The beneficiaries, IBM’s Ferrucci said, could include technical support centers, hospitals, hedge funds, researchers, or others who need to make lots of decisions that rely on lots of data.
For example, a medical center might use the software to better diagnose disease. Because a patient’s symptoms can generate many possibilities, the advantage of a Watson-type program would be its ability to scan the medical literature faster than a human could and suggest the most likely result. A human, of course, would then have to investigate the computer’s finding and make the final diagnosis.
That’s how the two university medical centers that have signed up to test the technology plan to use it.
The agreements with the Columbia University Medical Center and the University of Maryland School of Medicine will be the program’s first real-world tests outside of the trivia game show and IBM’s laboratories.
Eliot Siegel, a professor at the Maryland university’s medical school, said other artificial intelligence programs for hospitals have been slower and more limited in their responses than Watson promises to be. They have also been largely limited by a physician’s knowledge of a particular symptom or disease.
“In a busy medical practice, if you want help from the computer, you really don’t have time to manually input all that information,” he said.
Siegel says Watson could prove valuable one day in helping diagnose patients by scouring journals and other medical literature that physicians often don’t have time to keep up with.
Yet the skills Watson showed in easily winning the three-day televised “Jeopardy!” tournament also suggests shortcomings that have long perplexed artificial intelligence researchers and which IBM’s researchers will have to fix before the software can be used on patients.
“What you want is a system that understands you’re not playing a quiz game in medicine and there’s not one answer you’re looking for,” Siegel said.
“In playing ‘Jeopardy!’, there is one correct answer.
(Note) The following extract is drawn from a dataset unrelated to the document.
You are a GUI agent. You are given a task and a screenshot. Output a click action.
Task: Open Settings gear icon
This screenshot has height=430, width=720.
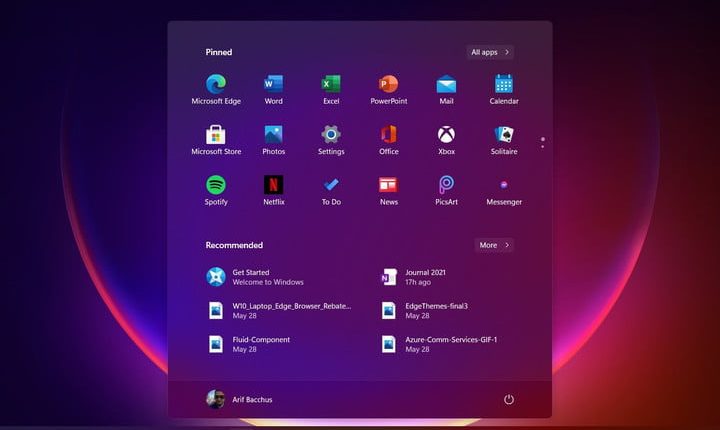coord(331,135)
The challenge we have in medicine is we have multiple diagnoses and the information is sometimes true and sometimes not true and sometimes conflicting. The Watson team is going to need to make the transition to an environment in which it comes up with multiple hypotheses—it will be a really interesting challenge for the team to be able to do that.”
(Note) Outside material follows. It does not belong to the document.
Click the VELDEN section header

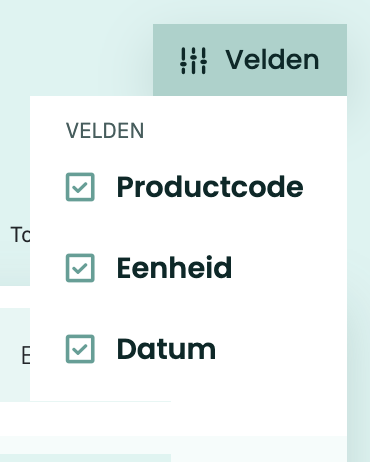[x=105, y=130]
Siegel said it would likely be at least two years before Watson will be used on patients at his hospital. It will take that much time to train the program to understand electronic medical records, feed it information from medical literature, and test whether what it’s learned leads to accurate analyses of patient symptoms.
He said he wasn’t bothered by Watson’s on-screen blunders; even highly trained medical professionals make dumb mistakes.
“I will take an assistant that is that fast and that powerful and that tireless any time,” he said. “This is going to be something that 10 years from now will be a completely accepted way that we wind up practicing.”
Watson could be a boon for IBM, the world’s biggest computer services company, if it works as promised in the real world. IBM makes a mint on “analytics” software that helps companies mine their data and predict future trends, such as shopping patterns at a retailer, for instance.
Watson currently runs on 10 racks of IBM servers, but computing power generally doubles every two years, so the amount of hardware needed to run the same program soon will be significantly less. And the program can be tweaked to run slower, or scan less information, to make the program easier to deploy in a university or business setting.
IBM hasn’t disclosed prices for the commercial sale of Watson, nor details of the financial arrangements with the hospitals.